Mesmo sendo de longe o pior filme da franquia, é possível se divertir com este PÂNICO 7 (2026), que conta com o retorno de Neve Campbell como Sidney, depois da ausência sentida no filme anterior (2023). Percebe-se que Pânico, uma das poucas franquias de terror a manter uma boa regularidade, finalmente chega a esse momento de clara decadência e busca tirar leite de pedra com o que sobrou dos personagens originais e da nostalgia que ainda parece ser a aposta para a manutenção. Bem que a dupla Bettinelli-Olpin e Gillett tentou passar o bastão para uma nova geração, mas situações nos bastidores deste novo filme fizeram com que tudo mudasse. Primeiro, a dupla de diretores pulou fora, depois houve a polêmica de Melissa Barrera apoiar a causa palestina nas redes sociais, o que ocasionou sua demissão pela produtora Spyglass. Em solidariedade a Barrera, Jenna Ortega também pediu demissão. O novo diretor contratado, Christopher Landon, acabou saindo também, com tanta confusão envolvida. O resultado, com o roteirista Kevin Williamson assumindo a direção, é um filme frio, desinteressante, pobre no enredo e na forma, além de nos deixar sem o menor interesse de torcer pelos personagens. Até tem algumas cenas mais gráficas do ataque do vilão (ou vilões), mas nada que provoque horror. Aliás, o filme até ganha mais interesse quando parece uma novelona, com pouco espaço para o humor, chave para a graça da franquia. Do elenco, gostei de Anna Camp, a coadjuvante que rouba a cena. Quanto a Isabel May, que faz a filha da Sidney, lhe falta o carisma que Melissa Barrera tinha. E agora?
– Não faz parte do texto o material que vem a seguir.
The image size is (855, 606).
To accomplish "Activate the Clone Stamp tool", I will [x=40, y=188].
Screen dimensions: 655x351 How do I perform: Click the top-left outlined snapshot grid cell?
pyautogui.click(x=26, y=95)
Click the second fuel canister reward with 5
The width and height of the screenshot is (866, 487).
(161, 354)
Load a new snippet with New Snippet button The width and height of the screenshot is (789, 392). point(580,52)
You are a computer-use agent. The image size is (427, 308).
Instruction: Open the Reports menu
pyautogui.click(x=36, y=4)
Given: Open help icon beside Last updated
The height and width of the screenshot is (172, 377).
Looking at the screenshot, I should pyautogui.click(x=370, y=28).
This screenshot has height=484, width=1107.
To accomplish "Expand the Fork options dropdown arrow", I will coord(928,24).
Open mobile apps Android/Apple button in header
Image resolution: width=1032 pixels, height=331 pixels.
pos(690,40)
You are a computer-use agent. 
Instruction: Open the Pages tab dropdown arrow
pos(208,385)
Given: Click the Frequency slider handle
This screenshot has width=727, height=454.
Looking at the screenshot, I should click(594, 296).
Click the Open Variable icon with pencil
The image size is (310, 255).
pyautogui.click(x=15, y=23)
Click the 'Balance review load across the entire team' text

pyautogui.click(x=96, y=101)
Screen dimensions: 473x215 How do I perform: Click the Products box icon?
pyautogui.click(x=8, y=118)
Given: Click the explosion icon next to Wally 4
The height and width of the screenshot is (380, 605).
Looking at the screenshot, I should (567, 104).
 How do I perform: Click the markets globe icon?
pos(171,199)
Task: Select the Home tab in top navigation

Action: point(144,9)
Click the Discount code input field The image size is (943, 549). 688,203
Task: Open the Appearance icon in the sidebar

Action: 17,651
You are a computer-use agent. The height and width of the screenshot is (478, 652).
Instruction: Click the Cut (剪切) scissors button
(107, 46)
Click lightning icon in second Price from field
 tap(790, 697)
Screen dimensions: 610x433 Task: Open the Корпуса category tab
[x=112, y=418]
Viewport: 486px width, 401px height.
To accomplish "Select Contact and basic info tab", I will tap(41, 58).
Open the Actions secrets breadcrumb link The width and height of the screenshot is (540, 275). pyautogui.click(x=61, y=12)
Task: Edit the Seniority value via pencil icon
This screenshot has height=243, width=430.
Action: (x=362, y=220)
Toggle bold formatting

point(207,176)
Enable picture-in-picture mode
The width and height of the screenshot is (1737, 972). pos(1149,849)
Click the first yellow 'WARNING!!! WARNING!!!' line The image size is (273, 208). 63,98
WICKED – PARTE II (Wicked – For Good)

Ainda continuo achando um saco, pelo menos na maior parte das vezes, as cenas musicais do filme, embora goste do último dueto entre Ariana Grande e Cynthia Erivo. Na verdade, estava curioso mesmo era para saber o desfecho com relação à amizade e posterior fim da amizade entre as heroínas. Pois, no fim das contas, Wicked é sobre isso: amizade, mais exatamente amizade feminina, muito mais do que uma história de bruxas ou um prequel de O MÁGICO DE OZ. Falando no filme de 1939, é nesta sequência que a trama do clássico invade a trama de WICKED II, e gosto muito de como isso é desenvolvido. A última cena das duas amigas/inimigas conversando a partir da resolução de Elphaba é de fato emocionante e o recurso da tela dividida foi uma sacada muito boa do realizador. Serve tanto para tornar uma delas mais protegida enquanto a outra está (bem) mais exposta. Wicked é uma bela história sobre sacrifícios, dor e crescimento emocional. Poderia até ter gostado mais, mas acredito que o gênero e a falta de boas canções me afastam um pouco. Ariana Grande passa muito bem a angústia e a complexidade de seu papel.